# What you will do:
Write out every line of the material below, requests included, with each coordinate in the answers offset by -28.

Start of Data to process

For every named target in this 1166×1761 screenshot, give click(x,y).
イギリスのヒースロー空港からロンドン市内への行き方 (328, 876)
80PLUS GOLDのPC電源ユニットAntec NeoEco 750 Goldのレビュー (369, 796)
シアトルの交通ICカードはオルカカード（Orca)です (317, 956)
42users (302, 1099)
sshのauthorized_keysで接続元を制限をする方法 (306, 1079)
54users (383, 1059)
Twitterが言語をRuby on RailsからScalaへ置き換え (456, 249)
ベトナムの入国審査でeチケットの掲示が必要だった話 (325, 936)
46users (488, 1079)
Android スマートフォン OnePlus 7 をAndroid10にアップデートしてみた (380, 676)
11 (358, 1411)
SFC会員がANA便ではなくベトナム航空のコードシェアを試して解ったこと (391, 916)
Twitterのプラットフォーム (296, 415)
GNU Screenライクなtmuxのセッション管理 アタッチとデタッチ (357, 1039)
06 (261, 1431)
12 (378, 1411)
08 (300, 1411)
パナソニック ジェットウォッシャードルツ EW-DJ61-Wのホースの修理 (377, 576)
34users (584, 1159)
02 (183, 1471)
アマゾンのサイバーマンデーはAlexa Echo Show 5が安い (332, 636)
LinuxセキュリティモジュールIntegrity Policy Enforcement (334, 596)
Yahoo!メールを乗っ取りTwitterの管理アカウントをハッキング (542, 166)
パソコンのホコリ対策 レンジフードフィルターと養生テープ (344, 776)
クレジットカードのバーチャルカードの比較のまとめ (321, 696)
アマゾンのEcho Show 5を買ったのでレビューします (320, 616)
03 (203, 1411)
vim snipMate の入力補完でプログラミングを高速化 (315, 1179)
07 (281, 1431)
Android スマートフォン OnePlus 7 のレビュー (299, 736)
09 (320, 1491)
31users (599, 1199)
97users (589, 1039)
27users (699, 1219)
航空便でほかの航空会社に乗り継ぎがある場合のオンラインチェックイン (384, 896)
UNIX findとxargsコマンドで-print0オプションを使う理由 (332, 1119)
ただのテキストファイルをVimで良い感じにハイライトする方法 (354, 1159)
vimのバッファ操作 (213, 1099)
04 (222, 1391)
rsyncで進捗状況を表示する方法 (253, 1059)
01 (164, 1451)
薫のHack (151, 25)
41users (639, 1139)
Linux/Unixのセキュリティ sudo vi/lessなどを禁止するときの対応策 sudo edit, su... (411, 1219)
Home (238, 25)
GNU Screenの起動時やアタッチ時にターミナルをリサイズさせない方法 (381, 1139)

End of Data to process

# Full answer:
For every named target in this 1166×1761 screenshot, give click(x,y).
イギリスのヒースロー空港からロンドン市内への行き方 (300, 848)
80PLUS GOLDのPC電源ユニットAntec NeoEco 750 Goldのレビュー (341, 768)
シアトルの交通ICカードはオルカカード（Orca)です (289, 928)
42users (274, 1071)
sshのauthorized_keysで接続元を制限をする方法 (278, 1051)
54users (355, 1031)
Twitterが言語をRuby on RailsからScalaへ置き換え (428, 221)
ベトナムの入国審査でeチケットの掲示が必要だった話 (297, 908)
46users (460, 1051)
Android スマートフォン OnePlus 7 をAndroid10にアップデートしてみた (352, 648)
11 (330, 1383)
SFC会員がANA便ではなくベトナム航空のコードシェアを試して解ったこと (363, 888)
Twitterのプラットフォーム (268, 387)
GNU Screenライクなtmuxのセッション管理 アタッチとデタッチ (329, 1011)
06 (233, 1403)
12 (350, 1383)
08 (272, 1383)
パナソニック ジェットウォッシャードルツ EW-DJ61-Wのホースの修理 (349, 548)
34users (556, 1131)
02 (155, 1443)
アマゾンのサイバーマンデーはAlexa Echo Show 5が安い (304, 608)
LinuxセキュリティモジュールIntegrity Policy Enforcement (306, 568)
Yahoo!メールを乗っ取りTwitterの管理アカウントをハッキング (514, 138)
パソコンのホコリ対策 レンジフードフィルターと養生テープ (316, 748)
クレジットカードのバーチャルカードの比較のまとめ (293, 668)
アマゾンのEcho Show 5を買ったのでレビューします (292, 588)
03 (175, 1383)
vim snipMate の入力補完でプログラミングを高速化 (287, 1151)
07 (253, 1403)
Android スマートフォン OnePlus 7 のレビュー (271, 708)
09 (292, 1463)
31users (571, 1171)
97users (561, 1011)
27users (671, 1191)
航空便でほかの航空会社に乗り継ぎがある場合のオンラインチェックイン (356, 868)
UNIX findとxargsコマンドで-print0オプションを使う理由 (304, 1091)
ただのテキストファイルをVimで良い感じにハイライトする方法 (326, 1131)
vimのバッファ操作 (185, 1071)
04 (194, 1363)
rsyncで進捗状況を表示する方法 (225, 1031)
01 (136, 1423)
薫のHack (123, -3)
41users (611, 1111)
Linux/Unixのセキュリティ sudo vi/lessなどを禁止するときの対応策 sudo edit, su... (383, 1191)
Home (210, -3)
GNU Screenの起動時やアタッチ時にターミナルをリサイズさせない方法 (353, 1111)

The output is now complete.